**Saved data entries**
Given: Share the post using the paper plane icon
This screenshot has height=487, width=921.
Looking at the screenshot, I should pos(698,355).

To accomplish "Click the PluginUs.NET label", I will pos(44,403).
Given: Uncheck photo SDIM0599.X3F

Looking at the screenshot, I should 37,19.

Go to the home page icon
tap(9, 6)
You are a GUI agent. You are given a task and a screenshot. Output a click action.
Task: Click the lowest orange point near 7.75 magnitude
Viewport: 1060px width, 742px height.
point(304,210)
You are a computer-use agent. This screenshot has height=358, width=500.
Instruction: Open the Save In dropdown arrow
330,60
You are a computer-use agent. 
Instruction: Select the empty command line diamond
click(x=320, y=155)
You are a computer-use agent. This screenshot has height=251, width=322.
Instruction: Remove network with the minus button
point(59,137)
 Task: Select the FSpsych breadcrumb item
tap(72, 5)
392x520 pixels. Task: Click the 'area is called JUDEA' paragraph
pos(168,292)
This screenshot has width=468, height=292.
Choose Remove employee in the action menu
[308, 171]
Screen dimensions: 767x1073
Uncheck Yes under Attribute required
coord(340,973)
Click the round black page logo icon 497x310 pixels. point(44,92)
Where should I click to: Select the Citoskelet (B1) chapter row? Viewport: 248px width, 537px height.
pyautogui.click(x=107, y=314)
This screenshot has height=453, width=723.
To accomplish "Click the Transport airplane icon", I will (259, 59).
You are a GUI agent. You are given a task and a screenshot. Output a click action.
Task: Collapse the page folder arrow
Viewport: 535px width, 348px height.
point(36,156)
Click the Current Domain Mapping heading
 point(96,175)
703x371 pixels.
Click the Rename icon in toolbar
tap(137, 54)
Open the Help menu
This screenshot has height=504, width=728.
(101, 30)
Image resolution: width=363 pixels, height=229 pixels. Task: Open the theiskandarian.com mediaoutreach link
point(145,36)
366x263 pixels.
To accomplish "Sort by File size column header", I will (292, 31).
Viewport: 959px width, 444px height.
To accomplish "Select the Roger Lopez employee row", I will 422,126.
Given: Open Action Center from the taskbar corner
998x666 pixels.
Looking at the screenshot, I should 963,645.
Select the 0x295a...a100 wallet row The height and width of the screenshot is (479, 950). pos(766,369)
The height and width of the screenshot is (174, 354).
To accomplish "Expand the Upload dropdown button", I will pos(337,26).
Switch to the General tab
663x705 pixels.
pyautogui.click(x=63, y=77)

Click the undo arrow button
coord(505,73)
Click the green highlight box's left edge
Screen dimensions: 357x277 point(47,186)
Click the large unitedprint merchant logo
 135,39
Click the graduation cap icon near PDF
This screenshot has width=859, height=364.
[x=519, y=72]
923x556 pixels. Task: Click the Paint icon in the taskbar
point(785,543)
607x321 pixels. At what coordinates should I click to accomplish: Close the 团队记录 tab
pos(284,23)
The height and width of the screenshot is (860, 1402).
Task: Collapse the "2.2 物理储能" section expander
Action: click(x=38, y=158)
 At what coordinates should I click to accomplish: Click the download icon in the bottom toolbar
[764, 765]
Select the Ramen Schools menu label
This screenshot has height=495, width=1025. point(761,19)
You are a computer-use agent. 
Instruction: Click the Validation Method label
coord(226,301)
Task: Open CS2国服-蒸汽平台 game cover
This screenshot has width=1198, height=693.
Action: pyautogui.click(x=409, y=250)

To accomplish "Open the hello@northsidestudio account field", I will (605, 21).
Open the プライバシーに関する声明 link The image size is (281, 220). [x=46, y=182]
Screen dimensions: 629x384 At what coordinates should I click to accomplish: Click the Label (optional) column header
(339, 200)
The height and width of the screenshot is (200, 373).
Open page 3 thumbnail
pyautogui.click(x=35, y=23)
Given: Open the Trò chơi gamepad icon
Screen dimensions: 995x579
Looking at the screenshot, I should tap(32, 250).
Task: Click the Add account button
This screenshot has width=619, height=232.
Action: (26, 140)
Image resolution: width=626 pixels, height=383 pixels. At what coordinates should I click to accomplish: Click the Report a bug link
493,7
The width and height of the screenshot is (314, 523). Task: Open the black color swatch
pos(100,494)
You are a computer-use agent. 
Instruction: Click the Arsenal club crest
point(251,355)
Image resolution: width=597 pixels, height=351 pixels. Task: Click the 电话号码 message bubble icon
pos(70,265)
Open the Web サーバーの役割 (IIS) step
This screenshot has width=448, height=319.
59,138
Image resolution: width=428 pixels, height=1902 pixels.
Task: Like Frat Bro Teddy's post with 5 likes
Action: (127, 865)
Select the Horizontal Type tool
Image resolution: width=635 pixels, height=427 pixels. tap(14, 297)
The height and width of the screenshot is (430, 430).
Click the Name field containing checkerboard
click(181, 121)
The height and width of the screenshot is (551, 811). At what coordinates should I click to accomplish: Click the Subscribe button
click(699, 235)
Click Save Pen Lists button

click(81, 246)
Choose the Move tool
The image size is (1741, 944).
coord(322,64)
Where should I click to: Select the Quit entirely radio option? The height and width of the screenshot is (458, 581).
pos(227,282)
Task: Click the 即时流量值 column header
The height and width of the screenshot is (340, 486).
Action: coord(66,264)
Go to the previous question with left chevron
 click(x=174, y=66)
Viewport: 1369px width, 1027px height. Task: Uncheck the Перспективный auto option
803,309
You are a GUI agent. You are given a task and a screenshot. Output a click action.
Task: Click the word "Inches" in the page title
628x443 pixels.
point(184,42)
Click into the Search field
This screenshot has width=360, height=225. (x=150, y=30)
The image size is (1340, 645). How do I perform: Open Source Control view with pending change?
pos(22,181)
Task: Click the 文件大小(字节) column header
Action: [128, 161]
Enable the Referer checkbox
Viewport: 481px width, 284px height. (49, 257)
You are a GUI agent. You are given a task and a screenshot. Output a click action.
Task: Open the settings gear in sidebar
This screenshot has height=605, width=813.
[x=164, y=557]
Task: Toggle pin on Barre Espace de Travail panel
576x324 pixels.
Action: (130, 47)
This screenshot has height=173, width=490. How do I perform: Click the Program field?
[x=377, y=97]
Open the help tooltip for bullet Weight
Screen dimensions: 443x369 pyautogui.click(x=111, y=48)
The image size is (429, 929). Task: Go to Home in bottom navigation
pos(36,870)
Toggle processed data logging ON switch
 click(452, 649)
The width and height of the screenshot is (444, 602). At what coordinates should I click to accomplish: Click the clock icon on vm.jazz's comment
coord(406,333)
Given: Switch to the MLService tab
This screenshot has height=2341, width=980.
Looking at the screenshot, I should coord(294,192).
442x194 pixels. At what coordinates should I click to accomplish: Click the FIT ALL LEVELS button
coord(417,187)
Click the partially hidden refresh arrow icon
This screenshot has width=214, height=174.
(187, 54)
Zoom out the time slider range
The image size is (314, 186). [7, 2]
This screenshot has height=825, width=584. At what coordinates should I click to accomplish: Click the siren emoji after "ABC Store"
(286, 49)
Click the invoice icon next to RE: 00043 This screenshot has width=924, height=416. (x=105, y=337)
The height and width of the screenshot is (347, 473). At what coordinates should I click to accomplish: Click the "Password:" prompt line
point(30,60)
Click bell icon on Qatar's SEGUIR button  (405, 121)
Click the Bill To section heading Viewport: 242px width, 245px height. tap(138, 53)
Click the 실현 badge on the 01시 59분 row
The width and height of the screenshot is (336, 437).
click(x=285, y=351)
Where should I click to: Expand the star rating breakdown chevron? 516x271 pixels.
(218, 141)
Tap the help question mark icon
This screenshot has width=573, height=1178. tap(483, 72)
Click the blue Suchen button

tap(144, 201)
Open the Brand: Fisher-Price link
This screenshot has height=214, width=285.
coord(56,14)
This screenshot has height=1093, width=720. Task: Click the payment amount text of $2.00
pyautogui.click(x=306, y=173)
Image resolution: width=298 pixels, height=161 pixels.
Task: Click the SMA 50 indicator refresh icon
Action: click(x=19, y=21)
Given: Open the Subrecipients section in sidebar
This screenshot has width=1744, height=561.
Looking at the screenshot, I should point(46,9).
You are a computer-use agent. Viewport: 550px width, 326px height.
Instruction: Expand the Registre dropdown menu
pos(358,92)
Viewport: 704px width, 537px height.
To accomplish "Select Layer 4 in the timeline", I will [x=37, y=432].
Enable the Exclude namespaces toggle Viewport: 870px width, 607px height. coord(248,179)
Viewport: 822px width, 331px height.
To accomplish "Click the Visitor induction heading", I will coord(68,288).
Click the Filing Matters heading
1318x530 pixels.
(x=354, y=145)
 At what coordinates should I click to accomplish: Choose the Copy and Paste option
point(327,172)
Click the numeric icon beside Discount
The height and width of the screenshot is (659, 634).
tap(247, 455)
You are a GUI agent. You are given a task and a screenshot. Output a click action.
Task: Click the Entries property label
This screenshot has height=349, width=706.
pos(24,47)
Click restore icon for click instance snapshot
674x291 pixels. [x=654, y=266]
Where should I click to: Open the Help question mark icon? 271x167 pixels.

**Task instructions**
When you answer, output each line of the data exactly as given, from its first line up to and including the one with "has height=358, width=500.".

**Answer space**
Given: Share the post using the paper plane icon
This screenshot has height=487, width=921.
Looking at the screenshot, I should pos(698,355).

To accomplish "Click the PluginUs.NET label", I will pos(44,403).
Given: Uncheck photo SDIM0599.X3F

Looking at the screenshot, I should 37,19.

Go to the home page icon
tap(9, 6)
You are a GUI agent. You are given a task and a screenshot. Output a click action.
Task: Click the lowest orange point near 7.75 magnitude
Viewport: 1060px width, 742px height.
point(304,210)
You are a computer-use agent. This screenshot has height=358, width=500.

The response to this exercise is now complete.